İşte, bu hareket süreci içinde Ankara’da gazetelere yansıyan önemli bir haber oldu. 21 Ağustos'ta Çankaya Köşkü'nde bir çay ziyafeti verileceği ajans ve gazetelere bildirildi. Bu haber 20 Ağustos tarihli gazetelerde çıktı. Bu ziyafet önemli bir ziyafet olacaktı ve büyük bir katılım olacaktı.

Herkes Çankaya Köşkü’nde Mustafa Kemal’in daveti ile yapılan çay ziyafeti için özel olarak hazırlanıyordu. Elçiler, temsilciler, milletvekilleri, gazeteciler… Haber, İzmir’e kadar Yunan işgali altında olan Afyon, Kütahya, Eskişehir, Uşak, İzmir şehirlerine de hemen yayıldı.

Herkes bu çay ziyafetinde Mustafa Kemal’in yapacağı konuşmayı merak ediyorlardı. Gazeteciler ona Türk ordusunun taarruz hazırlığı içinde olup olmadığını soracaklardı. Bir barış görüşmesi yapılıp yapılmayacağını tartışacaklardı. Biraz eğlence, biraz siyaset, biraz gündem…
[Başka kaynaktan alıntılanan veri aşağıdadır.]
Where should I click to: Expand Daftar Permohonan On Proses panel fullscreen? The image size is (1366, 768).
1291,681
Herkes sorularını ve cümlelerini hazırlamıştı.

Fakat 21 Ağustos günü, yani çay ziyafetinin yapılacağı gün acele bir şekilde Ankara sokaklarında bir haber yankılandı. “Mustafa Kemal rahatsızlanmıştı. Çay ziyafeti iptal.”
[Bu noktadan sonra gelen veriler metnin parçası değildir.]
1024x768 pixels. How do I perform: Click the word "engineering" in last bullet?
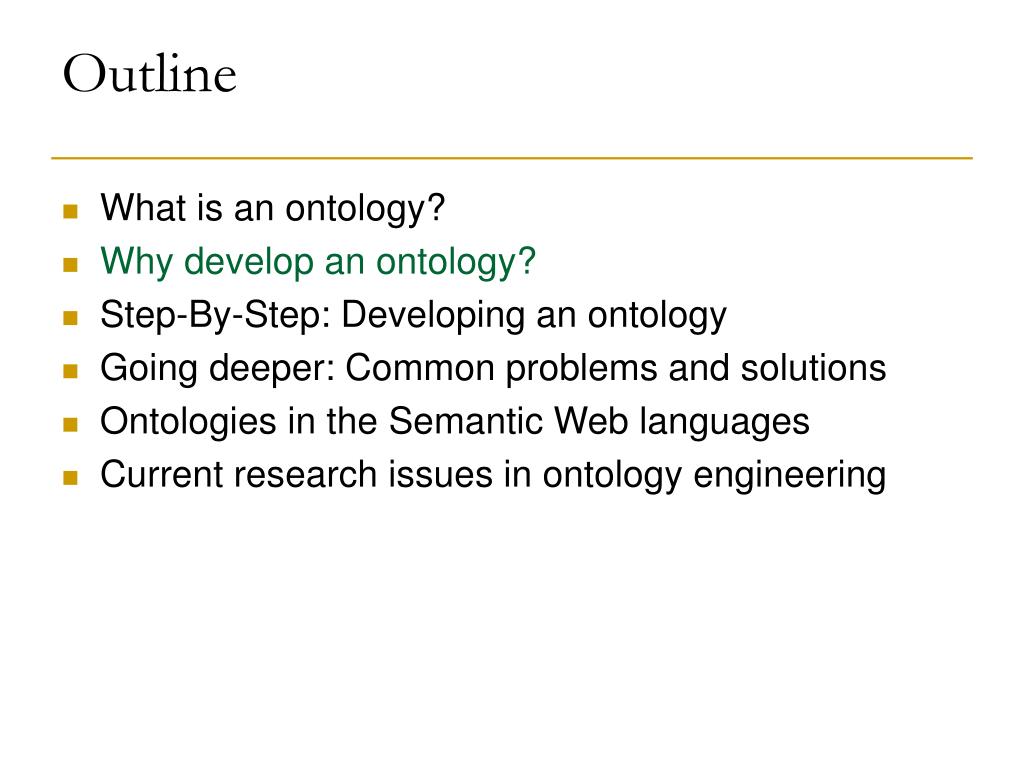[790, 475]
Ankara’da, Mustafa Kemal Paşa’nın rahatsızlığı dolayısıyla çay ziyafetinin iptal edildiği haberi bütün davetlilere duyuruldu. Mustafa Kemal, Çankaya Köşkü’nde dinlenmeye çekilmişti.

***

İşte, gazetelere yansıyan Ankara’daki bu çay ziyafetinin tarihi anlamda çok önemli bir yeri var.

Çünkü Mustafa Kemal, bu tarihlerde Ankara’da değildi. Bu sadece bir kandırmaca idi.

Mustafa Kemal Paşa, 17 Ağustos günü gizlice Ankara'dan ayrılmış ve Konya üzerinden 20 Ağustos'ta Akşehir'e varmıştı. 20 Ağustos’ta Ankara gazeteleri çay ziyafetini yazarken Mustafa Kemal, Akşehir’deydi. Büyük Taarruz öncesi askerî harekâtı kamuoyundan saklamak amacıyla böyle bir adım atmıştı. Herkes Mustafa Kemal’i Çankaya Köşkü’nde istirahatte sanıyordu ama Türk ordusunun başkomutanı Mustafa Kemal Paşa, Büyük Taarruz’u başlatmak üzere önce Akşehir’e gelmiş, oradan da 24 Ağustos günü Şuhut’a doğru yola çıkmıştı.

***

Sevgili Afyonhaber okuyucuları, işte zaferin kazanılması için cephe gerisinde de böyle ayrıntılı planlamalar yapılmıştı. Bu zafer kolay kazanılmadı. Bu savaş aynı zamanda bir strateji savaşıydı. Türk ordusunun başında ise bir strateji dehası vardı.

Haydi, şimdi hep birlikte bir keyif çayı içelim.